RECORDS FOR THE TASK Start Marker
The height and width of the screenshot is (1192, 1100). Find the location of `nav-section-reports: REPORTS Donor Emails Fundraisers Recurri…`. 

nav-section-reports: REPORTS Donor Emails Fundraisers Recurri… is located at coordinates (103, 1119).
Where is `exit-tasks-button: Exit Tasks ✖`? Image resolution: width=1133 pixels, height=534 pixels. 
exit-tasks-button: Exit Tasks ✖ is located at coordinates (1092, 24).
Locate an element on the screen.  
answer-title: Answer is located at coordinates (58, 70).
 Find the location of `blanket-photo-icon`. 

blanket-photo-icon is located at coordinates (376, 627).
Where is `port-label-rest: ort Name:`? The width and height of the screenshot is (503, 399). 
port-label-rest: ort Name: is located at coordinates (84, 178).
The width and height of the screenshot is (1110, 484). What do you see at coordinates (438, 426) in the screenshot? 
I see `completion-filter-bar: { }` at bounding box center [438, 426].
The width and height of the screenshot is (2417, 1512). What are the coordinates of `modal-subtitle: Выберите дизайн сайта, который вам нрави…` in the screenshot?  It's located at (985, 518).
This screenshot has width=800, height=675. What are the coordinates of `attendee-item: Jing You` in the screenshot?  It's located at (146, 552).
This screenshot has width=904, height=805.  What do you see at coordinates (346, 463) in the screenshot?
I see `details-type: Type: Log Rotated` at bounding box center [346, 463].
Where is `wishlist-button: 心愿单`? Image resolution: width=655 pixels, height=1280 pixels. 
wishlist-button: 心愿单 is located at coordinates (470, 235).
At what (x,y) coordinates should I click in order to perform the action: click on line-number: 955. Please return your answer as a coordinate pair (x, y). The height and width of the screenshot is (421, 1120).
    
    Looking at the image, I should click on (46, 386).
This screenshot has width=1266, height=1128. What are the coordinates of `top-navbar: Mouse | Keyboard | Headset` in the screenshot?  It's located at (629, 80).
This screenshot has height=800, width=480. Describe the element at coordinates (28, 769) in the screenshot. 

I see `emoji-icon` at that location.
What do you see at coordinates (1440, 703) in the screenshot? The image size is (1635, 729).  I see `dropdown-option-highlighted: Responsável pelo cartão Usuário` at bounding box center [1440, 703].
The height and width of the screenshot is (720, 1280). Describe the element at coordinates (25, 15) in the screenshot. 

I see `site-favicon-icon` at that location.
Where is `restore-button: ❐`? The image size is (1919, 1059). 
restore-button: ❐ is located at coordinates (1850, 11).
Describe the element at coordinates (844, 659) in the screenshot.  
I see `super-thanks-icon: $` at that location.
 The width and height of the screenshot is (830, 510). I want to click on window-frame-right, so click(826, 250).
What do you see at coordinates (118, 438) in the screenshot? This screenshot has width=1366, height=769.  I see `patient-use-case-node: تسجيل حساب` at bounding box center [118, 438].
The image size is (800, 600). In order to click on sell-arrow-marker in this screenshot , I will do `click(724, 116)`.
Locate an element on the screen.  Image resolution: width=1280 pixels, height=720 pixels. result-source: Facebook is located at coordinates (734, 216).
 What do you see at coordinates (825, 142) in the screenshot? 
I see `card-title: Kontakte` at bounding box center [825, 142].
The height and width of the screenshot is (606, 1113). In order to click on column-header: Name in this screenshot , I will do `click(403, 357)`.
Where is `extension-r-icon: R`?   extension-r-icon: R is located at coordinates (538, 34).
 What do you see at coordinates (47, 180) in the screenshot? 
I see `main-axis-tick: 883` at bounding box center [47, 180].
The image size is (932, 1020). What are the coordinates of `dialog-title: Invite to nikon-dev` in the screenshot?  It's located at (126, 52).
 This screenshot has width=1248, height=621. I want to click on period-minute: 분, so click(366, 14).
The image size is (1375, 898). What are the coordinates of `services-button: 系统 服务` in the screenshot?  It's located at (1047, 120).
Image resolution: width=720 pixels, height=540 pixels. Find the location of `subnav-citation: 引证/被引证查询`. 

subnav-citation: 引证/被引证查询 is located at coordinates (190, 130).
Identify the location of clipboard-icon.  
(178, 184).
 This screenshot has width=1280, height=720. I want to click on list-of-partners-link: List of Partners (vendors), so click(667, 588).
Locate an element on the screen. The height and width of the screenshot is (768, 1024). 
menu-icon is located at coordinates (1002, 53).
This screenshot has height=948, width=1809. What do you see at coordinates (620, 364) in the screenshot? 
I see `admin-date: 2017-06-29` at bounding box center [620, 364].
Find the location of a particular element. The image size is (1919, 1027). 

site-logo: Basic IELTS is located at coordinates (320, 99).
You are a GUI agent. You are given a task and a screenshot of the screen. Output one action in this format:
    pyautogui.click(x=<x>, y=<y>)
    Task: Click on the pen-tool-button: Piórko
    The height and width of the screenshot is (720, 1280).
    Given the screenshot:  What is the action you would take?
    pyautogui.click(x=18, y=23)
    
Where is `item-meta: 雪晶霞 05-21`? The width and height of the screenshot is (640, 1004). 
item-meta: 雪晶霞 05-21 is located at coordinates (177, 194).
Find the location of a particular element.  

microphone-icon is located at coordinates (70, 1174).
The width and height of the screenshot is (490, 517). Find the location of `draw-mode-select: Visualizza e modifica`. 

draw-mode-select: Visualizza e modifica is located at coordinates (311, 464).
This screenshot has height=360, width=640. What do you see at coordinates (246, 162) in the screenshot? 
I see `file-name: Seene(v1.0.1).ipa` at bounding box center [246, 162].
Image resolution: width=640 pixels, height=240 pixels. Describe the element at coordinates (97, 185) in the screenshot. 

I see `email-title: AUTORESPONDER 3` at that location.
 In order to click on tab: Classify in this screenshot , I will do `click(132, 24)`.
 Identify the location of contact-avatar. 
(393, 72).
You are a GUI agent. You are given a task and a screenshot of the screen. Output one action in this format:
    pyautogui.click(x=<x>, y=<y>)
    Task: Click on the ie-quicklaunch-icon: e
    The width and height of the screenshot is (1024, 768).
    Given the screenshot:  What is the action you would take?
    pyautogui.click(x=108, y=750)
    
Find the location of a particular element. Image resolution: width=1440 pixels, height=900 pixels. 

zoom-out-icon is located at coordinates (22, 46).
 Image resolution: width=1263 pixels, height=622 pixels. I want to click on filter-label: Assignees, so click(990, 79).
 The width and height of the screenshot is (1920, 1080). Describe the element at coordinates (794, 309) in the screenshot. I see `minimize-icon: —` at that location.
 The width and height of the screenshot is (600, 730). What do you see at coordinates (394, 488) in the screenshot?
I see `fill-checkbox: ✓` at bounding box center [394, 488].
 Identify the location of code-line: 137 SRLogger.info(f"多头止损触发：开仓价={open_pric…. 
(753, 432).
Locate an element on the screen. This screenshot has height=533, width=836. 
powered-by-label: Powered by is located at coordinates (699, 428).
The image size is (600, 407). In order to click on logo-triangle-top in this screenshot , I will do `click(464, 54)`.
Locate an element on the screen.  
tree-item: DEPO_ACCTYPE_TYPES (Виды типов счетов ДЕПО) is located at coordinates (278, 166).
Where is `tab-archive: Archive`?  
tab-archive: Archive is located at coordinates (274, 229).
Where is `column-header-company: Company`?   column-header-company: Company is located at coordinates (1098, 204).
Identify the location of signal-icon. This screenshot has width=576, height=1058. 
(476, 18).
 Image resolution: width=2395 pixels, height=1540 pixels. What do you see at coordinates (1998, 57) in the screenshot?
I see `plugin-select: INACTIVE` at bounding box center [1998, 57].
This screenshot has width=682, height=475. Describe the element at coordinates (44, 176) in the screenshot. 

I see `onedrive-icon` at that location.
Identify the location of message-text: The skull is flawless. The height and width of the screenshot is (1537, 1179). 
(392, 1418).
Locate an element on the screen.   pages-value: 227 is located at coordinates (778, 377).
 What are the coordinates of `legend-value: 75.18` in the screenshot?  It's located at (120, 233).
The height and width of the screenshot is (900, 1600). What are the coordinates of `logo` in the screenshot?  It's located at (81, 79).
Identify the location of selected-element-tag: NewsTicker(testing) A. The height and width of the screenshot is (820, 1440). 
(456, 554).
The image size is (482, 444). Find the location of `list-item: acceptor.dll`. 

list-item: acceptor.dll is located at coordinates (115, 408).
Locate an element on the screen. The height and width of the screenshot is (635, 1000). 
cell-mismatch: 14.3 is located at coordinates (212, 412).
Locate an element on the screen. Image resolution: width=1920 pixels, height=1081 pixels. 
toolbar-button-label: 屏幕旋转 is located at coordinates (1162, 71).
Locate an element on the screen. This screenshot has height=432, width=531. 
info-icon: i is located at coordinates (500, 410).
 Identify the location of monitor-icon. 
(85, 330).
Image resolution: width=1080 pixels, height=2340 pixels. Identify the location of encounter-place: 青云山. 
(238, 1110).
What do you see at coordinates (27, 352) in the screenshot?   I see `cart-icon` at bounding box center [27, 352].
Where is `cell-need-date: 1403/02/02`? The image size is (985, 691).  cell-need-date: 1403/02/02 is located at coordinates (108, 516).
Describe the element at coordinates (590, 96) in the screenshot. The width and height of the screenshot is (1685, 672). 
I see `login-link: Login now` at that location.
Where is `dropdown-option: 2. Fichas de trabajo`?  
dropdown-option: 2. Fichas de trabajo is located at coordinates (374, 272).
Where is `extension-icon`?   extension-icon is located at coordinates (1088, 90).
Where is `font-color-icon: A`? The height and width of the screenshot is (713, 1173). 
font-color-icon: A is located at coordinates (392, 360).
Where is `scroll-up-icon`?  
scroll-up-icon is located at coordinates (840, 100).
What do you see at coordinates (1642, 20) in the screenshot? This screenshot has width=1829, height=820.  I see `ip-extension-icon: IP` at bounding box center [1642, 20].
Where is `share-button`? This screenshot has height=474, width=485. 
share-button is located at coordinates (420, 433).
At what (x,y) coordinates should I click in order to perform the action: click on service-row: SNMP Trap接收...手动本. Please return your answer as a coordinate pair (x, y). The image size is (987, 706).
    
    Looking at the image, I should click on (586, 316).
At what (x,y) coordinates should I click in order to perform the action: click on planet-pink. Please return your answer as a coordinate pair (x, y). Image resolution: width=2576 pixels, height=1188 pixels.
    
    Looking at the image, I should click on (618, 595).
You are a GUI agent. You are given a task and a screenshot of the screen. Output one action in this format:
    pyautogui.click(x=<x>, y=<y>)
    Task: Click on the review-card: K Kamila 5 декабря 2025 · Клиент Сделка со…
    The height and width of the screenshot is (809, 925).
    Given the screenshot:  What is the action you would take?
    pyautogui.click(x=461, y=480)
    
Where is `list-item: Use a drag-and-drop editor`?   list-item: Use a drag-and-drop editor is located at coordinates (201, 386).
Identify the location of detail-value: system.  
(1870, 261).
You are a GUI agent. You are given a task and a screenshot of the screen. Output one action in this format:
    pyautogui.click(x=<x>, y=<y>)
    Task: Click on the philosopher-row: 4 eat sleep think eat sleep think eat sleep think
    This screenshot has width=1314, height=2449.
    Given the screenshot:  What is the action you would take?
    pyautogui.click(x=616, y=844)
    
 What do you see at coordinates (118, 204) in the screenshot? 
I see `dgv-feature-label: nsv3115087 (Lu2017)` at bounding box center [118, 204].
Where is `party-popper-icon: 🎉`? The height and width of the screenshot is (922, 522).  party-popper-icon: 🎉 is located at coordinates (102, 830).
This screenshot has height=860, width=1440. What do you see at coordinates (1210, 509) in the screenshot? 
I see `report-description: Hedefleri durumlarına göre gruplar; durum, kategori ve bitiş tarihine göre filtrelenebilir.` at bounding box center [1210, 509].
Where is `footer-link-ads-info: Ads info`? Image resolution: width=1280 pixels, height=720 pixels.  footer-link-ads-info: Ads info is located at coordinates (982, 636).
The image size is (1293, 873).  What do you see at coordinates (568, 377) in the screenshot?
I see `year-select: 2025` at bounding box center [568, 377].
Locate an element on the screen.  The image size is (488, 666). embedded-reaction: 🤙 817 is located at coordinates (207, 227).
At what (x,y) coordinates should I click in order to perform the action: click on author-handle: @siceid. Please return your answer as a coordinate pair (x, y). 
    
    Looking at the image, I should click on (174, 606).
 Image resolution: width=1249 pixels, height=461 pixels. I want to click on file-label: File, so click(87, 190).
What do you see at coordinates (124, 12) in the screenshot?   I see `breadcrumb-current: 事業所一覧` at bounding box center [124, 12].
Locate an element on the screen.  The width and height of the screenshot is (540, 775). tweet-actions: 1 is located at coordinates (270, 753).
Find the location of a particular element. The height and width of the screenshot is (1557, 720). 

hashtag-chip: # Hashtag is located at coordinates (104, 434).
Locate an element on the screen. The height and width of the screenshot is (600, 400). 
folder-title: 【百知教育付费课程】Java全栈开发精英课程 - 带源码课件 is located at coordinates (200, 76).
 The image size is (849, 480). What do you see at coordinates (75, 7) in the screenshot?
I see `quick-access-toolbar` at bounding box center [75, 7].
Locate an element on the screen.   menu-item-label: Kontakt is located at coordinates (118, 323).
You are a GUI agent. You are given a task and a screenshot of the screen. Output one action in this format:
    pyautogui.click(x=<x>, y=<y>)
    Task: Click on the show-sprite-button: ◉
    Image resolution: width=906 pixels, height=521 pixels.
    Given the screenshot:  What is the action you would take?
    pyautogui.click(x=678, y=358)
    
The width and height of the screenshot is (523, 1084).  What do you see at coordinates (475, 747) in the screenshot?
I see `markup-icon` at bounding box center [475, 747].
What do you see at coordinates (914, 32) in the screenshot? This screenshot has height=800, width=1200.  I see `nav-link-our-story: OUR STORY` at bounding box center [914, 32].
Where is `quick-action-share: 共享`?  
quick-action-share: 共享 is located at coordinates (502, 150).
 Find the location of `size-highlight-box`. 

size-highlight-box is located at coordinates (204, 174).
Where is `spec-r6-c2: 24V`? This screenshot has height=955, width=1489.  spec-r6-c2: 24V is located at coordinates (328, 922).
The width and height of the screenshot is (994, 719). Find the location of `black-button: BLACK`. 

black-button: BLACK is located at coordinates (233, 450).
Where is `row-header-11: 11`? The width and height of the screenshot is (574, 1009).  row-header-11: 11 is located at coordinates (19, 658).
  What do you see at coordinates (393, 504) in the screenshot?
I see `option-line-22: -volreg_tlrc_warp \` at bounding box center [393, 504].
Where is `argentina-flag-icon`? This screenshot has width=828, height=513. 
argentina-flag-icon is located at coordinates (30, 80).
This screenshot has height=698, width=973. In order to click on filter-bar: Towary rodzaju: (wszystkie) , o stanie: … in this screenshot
RECORDS FOR THE TASK End Marker
> EXERCISE GOAL
Could you quote the material verbatim, from the line containing "coordinates (19, 658)." through the end of the material?

> WRITTEN ANSWER
Where is `row-header-11: 11`? The width and height of the screenshot is (574, 1009).  row-header-11: 11 is located at coordinates (19, 658).
  What do you see at coordinates (393, 504) in the screenshot?
I see `option-line-22: -volreg_tlrc_warp \` at bounding box center [393, 504].
Where is `argentina-flag-icon`? This screenshot has width=828, height=513. 
argentina-flag-icon is located at coordinates (30, 80).
This screenshot has height=698, width=973. In order to click on filter-bar: Towary rodzaju: (wszystkie) , o stanie: … in this screenshot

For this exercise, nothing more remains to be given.